- **Exercise instructions**
Please reproduce the worked solutions below between "sample_mean = mean(data_hf)" and "max(data_hf),length = 100)", inclusive, swapping "data_hf" for "hf_weights".

Q1

The answer is \(n-m+1\). For the case where \(m = 1\), we can see that the formula correctly gives us \(\sum_{i = 1}^{n} 1 = n-1+1 = n\).

Q2

  1. These are not necessarily equal. For example, suppose \(m < n\). Then \(\sum_{i = 1}^{n} x_i = \sum_{i = 1}^{m} x_i + \sum_{i = m+1}^{n} x_i\) and so the two sides are not equal unless \(\sum_{i = m+1}^{n} x_i = 0\)
  2. These are equal. \(i\) and \(k\) are arbitrary indexing variables.
  3. These are not necessarily equal. For example, if \(x_i = 1\) for all \(i\), and \(z_i = 2\) for all \(i\), then the two values will be different.
  4. These are not necessarily equal. For example, if \(x_i = 1\) for all \(i = 1, \dots, n\), and \(x_i = 2\) for all \(i = n+1, \dots, 2n\), then the two values will be different.

Q3

Because \(\bar{x}\) can be treated as a constant we have \(\sum_{i = 1}^{n} (x_i - \bar{x}) = \sum_{i = 1}^{n} x_i - \sum_{i = 1}^{n}\bar{x} = \sum_{i = 1}^{n} x_i - n\bar{x}\).

However, \(n\bar{x} = n\frac{1}{n}\sum_{i = 1}^{n}x_i = \sum_{i = 1}^{n}x_i\), so the above quantity is zero.

Q4

\(\textbf{1}^\top\textbf{x} = \begin{bmatrix} 1 & 1 & \dots & 1\end{bmatrix}\begin{bmatrix} x_1 \\ x_2 \\ \vdots \\ x_n\end{bmatrix} = x_1 + x_2 + \dots + x_n = \sum_{i = 1}^{n}x_i\)

Q5

First, load the data

mice <- read.csv("https://ionides.github.io/401f18/hw/hw01/femaleMiceWeights.csv")
  1. Let \(x_i, i = 1, 2, \dots, 12\) be the weights for the 12 mice on the high fat diet.

The sample mean is given by \(\bar{x} = \sum_{i = 1}^{12}x_i\). The sample standard deviation is given by \(s = \sqrt{\frac{1}{11}\sum_{i = 1}^{12}(x_i - \bar{x})^2}\).

To obtain these values in R, we first subset to the high fat diet:

data_hf = mice[mice$Diet == "hf",2] 

We then use the mean and sd function to obtain the desired values:

sample_mean = mean(data_hf)
sample_sd = sd(data_hf)
sample_mean
## [1] 26.83417
sample_sd
## [1] 4.097606
hist(data_hf, freq = FALSE)
normal.x = seq(from = min(data_hf), to = max(data_hf),length = 100)

- **Data rows**
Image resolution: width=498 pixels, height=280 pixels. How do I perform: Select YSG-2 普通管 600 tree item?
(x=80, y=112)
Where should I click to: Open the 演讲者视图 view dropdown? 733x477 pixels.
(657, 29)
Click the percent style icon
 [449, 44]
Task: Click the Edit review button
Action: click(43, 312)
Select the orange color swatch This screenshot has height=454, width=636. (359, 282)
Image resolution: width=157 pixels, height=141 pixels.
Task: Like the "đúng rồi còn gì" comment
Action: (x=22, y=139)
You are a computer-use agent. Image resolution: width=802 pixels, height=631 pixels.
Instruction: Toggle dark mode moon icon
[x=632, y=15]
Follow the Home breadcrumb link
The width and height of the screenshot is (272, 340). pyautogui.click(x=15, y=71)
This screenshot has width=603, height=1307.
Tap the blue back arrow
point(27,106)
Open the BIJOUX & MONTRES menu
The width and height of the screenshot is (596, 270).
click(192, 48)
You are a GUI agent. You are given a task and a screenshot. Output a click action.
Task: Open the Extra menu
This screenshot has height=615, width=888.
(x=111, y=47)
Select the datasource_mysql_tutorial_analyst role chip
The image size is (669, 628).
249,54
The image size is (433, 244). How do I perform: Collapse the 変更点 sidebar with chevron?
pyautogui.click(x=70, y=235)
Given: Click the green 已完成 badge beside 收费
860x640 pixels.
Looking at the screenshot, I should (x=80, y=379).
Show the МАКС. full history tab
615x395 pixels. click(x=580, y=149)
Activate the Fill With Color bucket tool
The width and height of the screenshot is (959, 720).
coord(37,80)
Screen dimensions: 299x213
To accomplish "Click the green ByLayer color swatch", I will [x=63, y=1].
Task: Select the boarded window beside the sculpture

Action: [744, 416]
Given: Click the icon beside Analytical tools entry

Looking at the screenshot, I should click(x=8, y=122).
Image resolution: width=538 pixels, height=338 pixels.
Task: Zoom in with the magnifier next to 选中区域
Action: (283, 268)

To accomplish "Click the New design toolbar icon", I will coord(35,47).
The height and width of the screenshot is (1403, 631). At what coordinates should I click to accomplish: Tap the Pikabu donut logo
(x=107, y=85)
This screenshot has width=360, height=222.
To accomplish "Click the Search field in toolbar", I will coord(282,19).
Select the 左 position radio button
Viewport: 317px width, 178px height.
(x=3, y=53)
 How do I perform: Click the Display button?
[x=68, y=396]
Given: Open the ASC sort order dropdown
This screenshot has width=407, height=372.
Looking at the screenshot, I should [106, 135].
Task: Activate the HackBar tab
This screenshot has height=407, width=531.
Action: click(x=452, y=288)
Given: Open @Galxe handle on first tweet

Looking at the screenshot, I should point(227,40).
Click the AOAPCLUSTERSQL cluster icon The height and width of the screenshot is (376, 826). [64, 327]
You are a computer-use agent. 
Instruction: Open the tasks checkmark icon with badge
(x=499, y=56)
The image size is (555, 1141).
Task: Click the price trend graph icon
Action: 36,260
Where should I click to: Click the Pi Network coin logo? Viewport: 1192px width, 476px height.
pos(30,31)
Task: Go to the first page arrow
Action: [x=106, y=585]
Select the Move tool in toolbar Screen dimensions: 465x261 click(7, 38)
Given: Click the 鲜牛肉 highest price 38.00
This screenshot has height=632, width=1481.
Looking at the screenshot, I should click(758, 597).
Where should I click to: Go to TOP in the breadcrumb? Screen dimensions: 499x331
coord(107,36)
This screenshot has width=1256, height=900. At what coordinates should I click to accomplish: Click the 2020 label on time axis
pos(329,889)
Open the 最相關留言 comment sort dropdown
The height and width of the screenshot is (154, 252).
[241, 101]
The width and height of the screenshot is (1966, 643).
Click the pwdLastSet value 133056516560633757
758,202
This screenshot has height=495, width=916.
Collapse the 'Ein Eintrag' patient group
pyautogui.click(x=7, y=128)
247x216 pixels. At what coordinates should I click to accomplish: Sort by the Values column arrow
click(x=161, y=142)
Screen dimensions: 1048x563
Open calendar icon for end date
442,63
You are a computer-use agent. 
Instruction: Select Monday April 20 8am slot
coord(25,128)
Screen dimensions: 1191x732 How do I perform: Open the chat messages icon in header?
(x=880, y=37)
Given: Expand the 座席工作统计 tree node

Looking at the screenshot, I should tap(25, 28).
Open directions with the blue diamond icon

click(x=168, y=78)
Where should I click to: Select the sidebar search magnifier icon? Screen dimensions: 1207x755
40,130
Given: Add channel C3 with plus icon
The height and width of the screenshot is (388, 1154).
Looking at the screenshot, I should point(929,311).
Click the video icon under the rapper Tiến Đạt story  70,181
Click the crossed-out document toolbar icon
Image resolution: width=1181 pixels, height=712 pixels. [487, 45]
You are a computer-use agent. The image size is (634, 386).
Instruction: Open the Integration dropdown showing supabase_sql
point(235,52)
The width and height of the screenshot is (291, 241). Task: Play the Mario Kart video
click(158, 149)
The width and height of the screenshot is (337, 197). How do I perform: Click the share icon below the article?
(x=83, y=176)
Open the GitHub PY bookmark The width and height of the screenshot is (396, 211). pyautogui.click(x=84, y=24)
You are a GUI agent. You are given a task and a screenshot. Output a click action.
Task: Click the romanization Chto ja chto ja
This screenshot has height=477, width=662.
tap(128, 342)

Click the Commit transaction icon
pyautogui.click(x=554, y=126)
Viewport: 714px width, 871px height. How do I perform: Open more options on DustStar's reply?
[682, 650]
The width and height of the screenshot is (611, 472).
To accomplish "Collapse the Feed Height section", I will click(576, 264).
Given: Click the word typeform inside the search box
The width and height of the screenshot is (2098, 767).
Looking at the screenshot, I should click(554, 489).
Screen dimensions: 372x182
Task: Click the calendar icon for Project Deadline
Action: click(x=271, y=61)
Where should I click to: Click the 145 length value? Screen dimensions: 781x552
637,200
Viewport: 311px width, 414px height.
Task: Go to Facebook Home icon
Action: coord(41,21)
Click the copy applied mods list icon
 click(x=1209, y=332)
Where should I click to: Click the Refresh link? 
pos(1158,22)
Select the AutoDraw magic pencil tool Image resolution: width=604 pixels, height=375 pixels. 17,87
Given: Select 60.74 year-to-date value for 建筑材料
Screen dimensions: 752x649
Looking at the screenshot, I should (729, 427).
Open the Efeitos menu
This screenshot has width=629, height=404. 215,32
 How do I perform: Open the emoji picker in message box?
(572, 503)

- **The answer**
sample_mean = mean(hf_weights)
sample_sd = sd(hf_weights)
sample_mean
## [1] 26.83417
sample_sd
## [1] 4.097606
hist(hf_weights, freq = FALSE)
normal.x = seq(from = min(hf_weights), to = max(hf_weights),length = 100)